Siobhan McLaughlin, 46, said her case, being heard at the Supreme Court sitting in Northern Ireland for the first time, was never about her but about justice for her children.
The special needs classroom assistant from Armoy, Co Antrim, was with her partner John Adams, a groundsman, for 23 years and they had four children – Rebecca, 15, Billy, 16, Lisa, 21, and Stuart, 23.
Following Mr Adams’s death from cancer in January 2014, Ms McLaughlin had to take on an evening job after being refused widowed parent’s allowance because the couple were not married nor in a civil partnership.
She sought a judicial review of the decision, claiming unlawful discrimination based on her marital status and won her original court case, later overturned by the Court of Appeal.
The Supreme Court heard her latest application for judicial review on Monday.
Her lawyer, Frank O’Donoghue QC, asked the court: “Is there a defensive aspect to this legislation, holding up Ms McLaughlin as an example to what might happen to you if you don’t get married?”
Mr O’Donoghue said Ms McLaughlin should be treated equally to a married couple with children after the death of the breadwinner.
“The court should require the state, as we prepare to enter the third decade of the 21st century, to justify this obvious difference in treatment, beyond the rather simplistic and rigid explanation that one widow was married and the other was not,” he said.
“As a bare minimum, entitlement to widowed parent’s allowance on the part of cohabiting unmarried parents and children is required.”
Mr O’Donoghue said the benefit is not for the married couple but for the survivor and children and claimed there is no evidence proving current restrictions promote marriage.
The court also heard from Helen Mountfield QC, for the Child Poverty Action Group, who argued the ruling is incompatible with international law and “penalises” children whose parents are not married, treating them as “less worthy”.

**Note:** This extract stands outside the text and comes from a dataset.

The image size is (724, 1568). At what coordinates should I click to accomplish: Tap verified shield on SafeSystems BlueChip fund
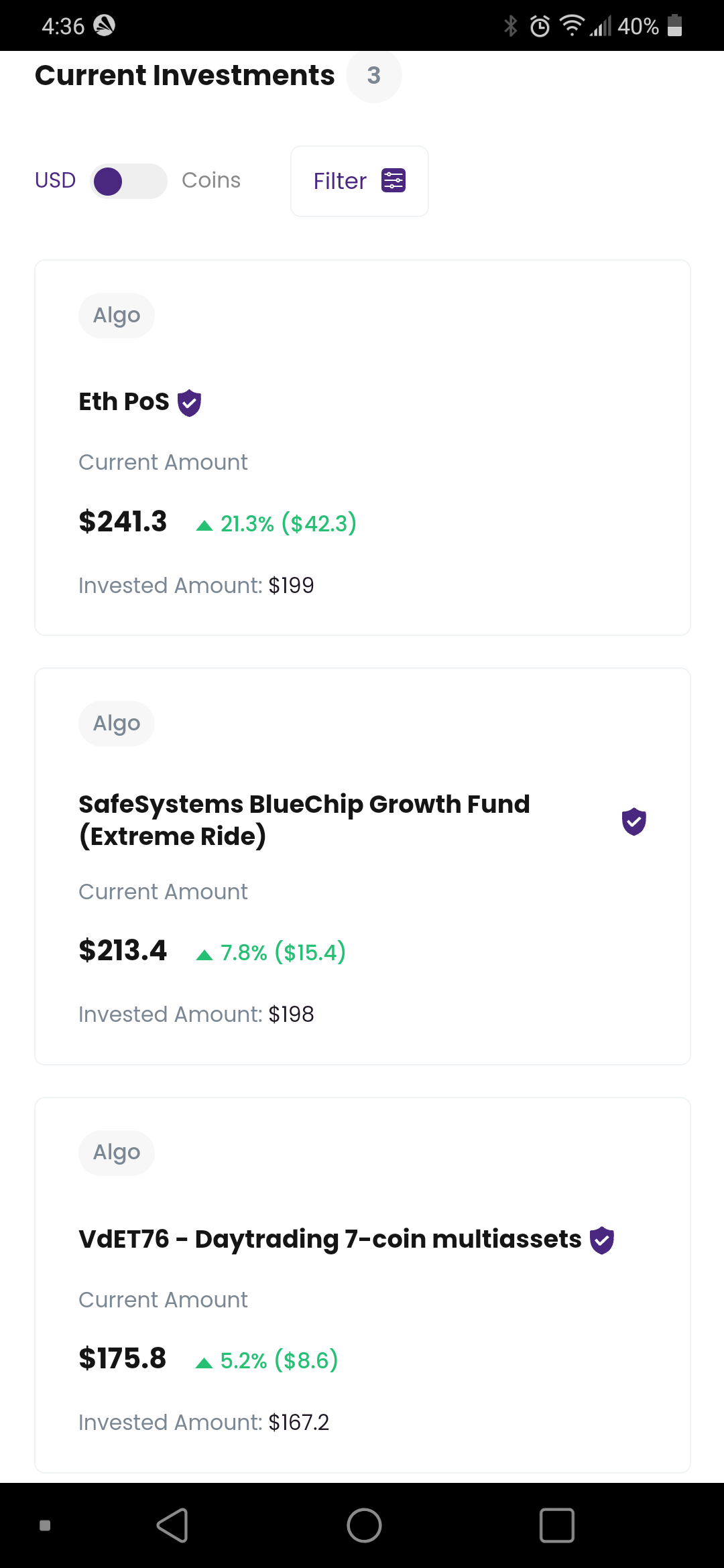click(634, 821)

Tony McGleenan QC, for the Department for Communities, argued against this.
He said the eligibility stems from having children but the benefit is not for them, as it is described as a benefit for the survivor.

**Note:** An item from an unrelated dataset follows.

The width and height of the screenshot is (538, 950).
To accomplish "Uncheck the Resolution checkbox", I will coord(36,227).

He said marital status is a “non-suspect ground of discrimination” as it is not an inherent characteristic and can be changed, adding that benefits of this type “should make marriage more attractive” to some cohabiting couples.
Lady Hale said a judgment will be made at a later date but warned the ruling sought does not oblige the Government to act.
Speaking outside court, Ms McLaughlin, who was accompanied by her two youngest children, thanked supporters.
She said: “This case was never about me. I would love to be recognised as a widow but I accept in the eyes of the law and the Government that I am not.
“What I wasn’t prepared to accept was how the Government viewed my children – how they could treat my grieving, bereaved children as insignificant.
“I am such a private person but to sit and accept that this is how it is made me say, ‘No, this is wrong’.
“I want to look my children in the eye and say it is the Government at fault here, not you, and because of this I have tried to rectify this for you.”